In contrast to ANA detection on HEp-2 cells, polymorphonuclear granulocytes are characterized by varying shapes of the nucleus, which is usually lobed into three segments. Therefore, algorithms for identification of granulocyte staining patterns proved to be more complex compared to those for HEp-2 cells. Furthermore, ethN and formN show different boundary characteristics with DAPI staining. Consequently, the type of fixation needs to be taken into account assessing signal intensity and pattern classification to adapt the algorithms to the changed morphology.

Due to polymorphic nucleus and cytoplasmic ANCA staining patterns, signal assessment and pattern classification cannot be performed simply inside or outside of the DAPI positive area as described for ANA pattern detection [12, 21]. Cytoplasmic and perinuclear ANCA patterns need to be detected and identified in border regions of the nucleus, rendering detection of ANCA more complex and challenging for automation.

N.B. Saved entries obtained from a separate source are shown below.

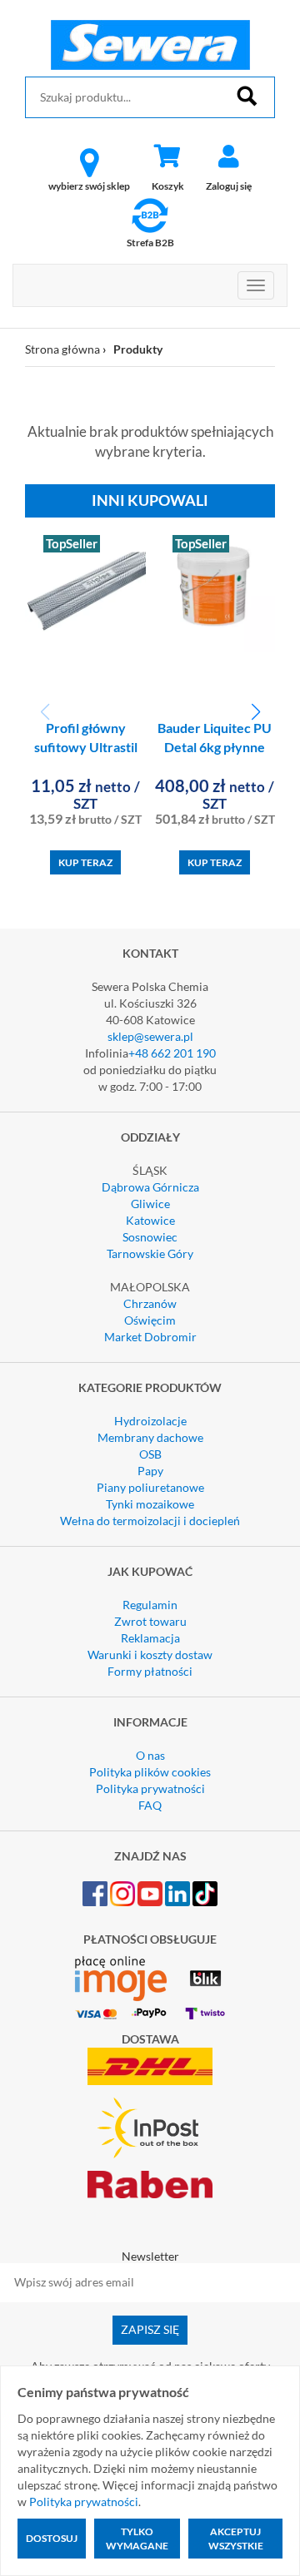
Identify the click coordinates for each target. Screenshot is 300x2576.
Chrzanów (150, 1303)
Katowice (150, 1220)
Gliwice (150, 1203)
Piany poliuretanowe (150, 1487)
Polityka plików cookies (150, 1772)
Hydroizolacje (150, 1421)
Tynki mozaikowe (150, 1504)
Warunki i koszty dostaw (150, 1654)
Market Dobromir (150, 1337)
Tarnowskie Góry (150, 1253)
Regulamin (150, 1605)
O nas (150, 1755)
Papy (150, 1471)
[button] (255, 712)
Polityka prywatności (150, 1788)
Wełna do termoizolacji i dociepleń (150, 1520)
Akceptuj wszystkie (235, 2538)
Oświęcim (150, 1320)
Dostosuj (52, 2538)
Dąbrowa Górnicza (150, 1187)
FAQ (150, 1805)
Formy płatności (150, 1671)
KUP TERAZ (85, 862)
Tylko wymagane (137, 2538)
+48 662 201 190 (172, 1053)
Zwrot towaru (150, 1621)
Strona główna (62, 349)
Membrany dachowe (150, 1437)
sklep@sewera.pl (150, 1036)
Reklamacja (150, 1638)
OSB (150, 1454)
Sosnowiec (150, 1237)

Moreover, this is the first study on ANCA IIF pattern reading, reporting quantitative data for interassay variability. As shown for anti-dsDNA and ANA detection by IIF recently, this approach allows determining a functional assay sensitivity giving the lowest fluorescence intensity with an interassay variability of equal or less than 20% [15, 31, 32]. This creates the opportunity for a standardized cutoff determination improving the test accuracy for borderline samples and might provide a better reporting of ANCA IIF results to clinicians in order to support the progress in the treatment of AAV [33]. Relying on quantitative data for ANCA IIF reading may even give the opportunity to report findings for different test-result intervals as proposed recently for ANCA testing by ELISA [34].

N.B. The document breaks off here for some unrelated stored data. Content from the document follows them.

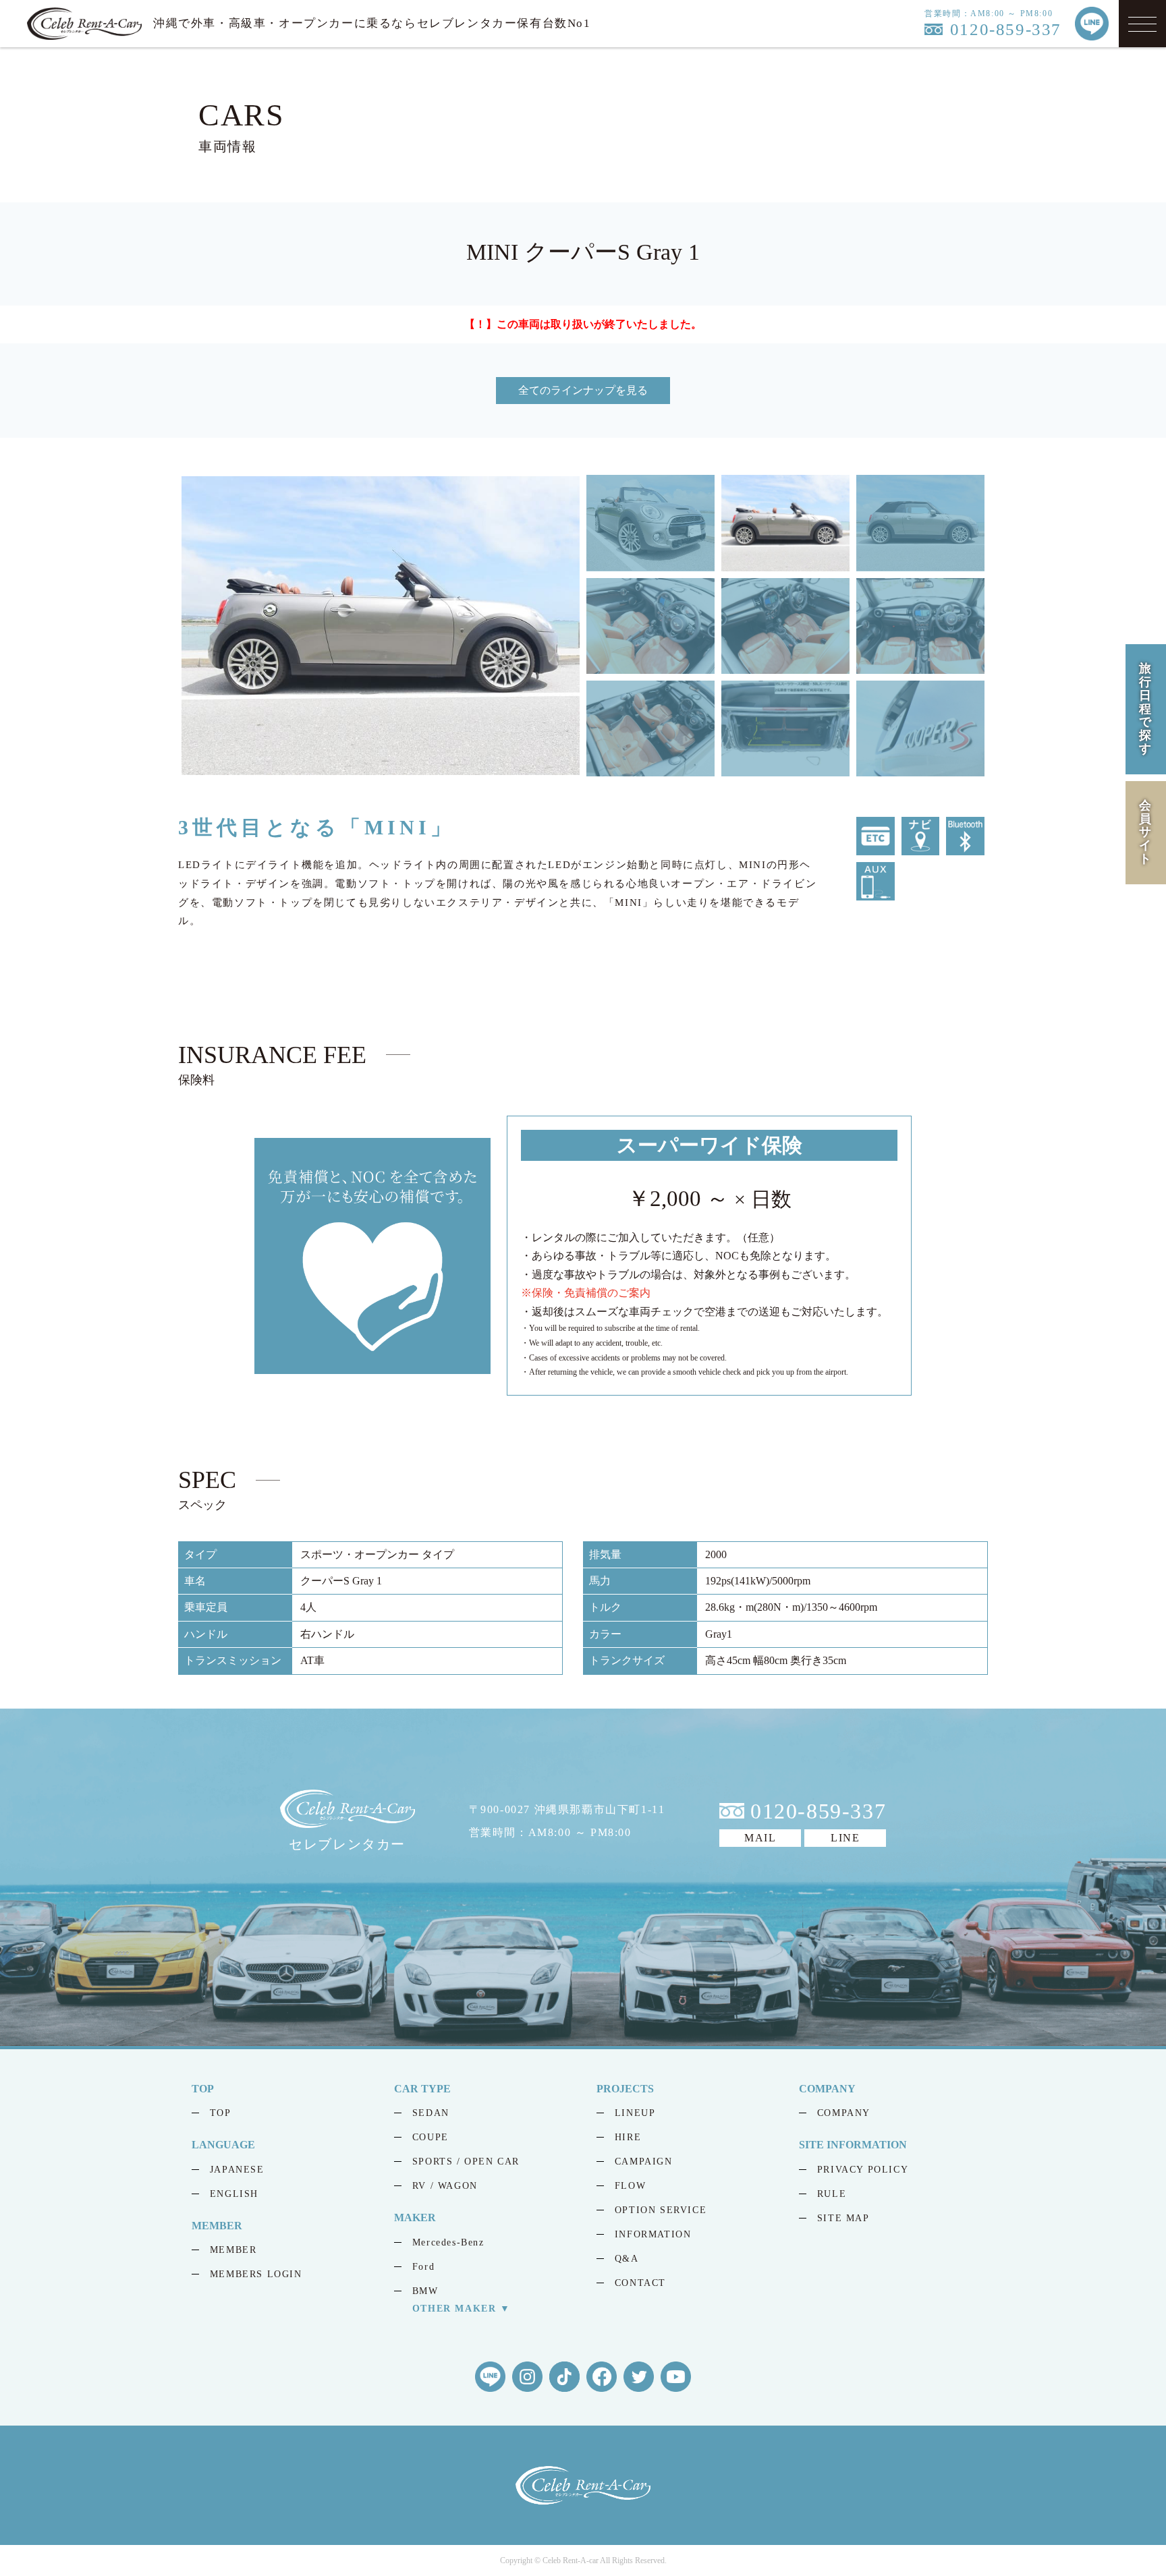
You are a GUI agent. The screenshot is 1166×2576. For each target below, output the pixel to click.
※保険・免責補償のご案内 (585, 1292)
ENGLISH (234, 2194)
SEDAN (430, 2113)
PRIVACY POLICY (862, 2170)
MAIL (760, 1837)
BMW (425, 2291)
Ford (423, 2267)
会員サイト (1146, 831)
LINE (845, 1837)
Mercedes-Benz (448, 2242)
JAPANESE (237, 2170)
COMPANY (843, 2113)
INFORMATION (653, 2234)
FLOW (630, 2186)
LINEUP (635, 2113)
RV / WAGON (445, 2186)
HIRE (628, 2137)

Novel ANCA pattern recognition algorithms are a very useful tool for the automated reading of ANCA patterns on ethN and formN and can further improve the standardization efforts for the detection of ANCA. The automated evaluation is prone to render the comparison of diagnostic data possible. This is most important for clinical studies but also for diagnostic purposes and in clinical research. Automated pattern interpretation demonstrated high diagnostic performance for the assessment of ANCA and revealed no difference to visual reading. Further studies are warranted to evaluate this novel fully automated approach for automated software-based screening of ANCA in patients with suspected AAV.